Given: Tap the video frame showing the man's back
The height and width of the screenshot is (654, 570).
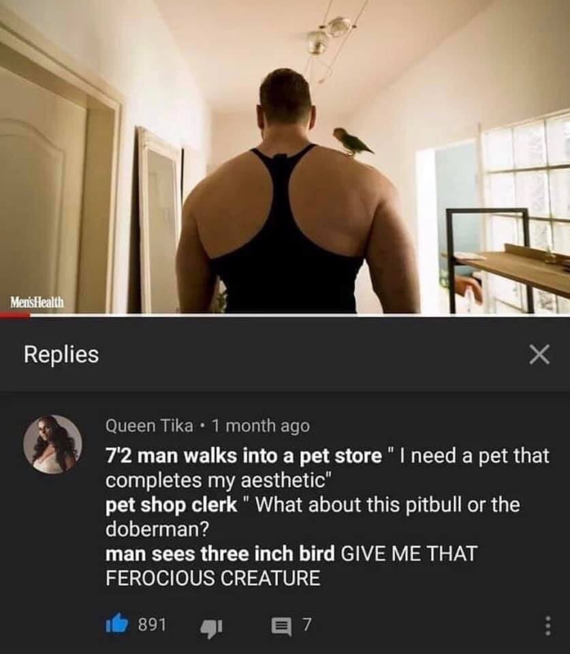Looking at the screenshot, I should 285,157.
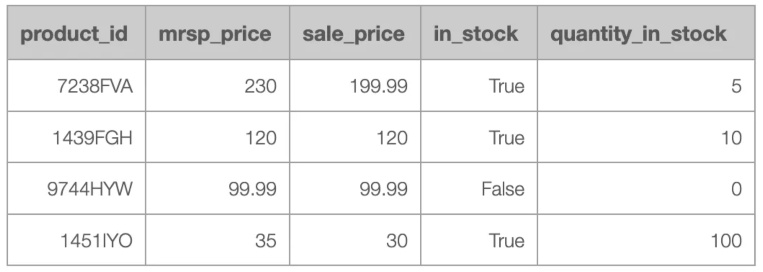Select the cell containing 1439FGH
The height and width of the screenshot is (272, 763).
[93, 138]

BRIEF: The listing above must be printed again exactly, minus its pictures.

REPLY:
Given: Tap the video frame showing the man's back
The height and width of the screenshot is (654, 570).
Looking at the screenshot, I should 285,157.
Select the cell containing 1439FGH
The height and width of the screenshot is (272, 763).
[93, 138]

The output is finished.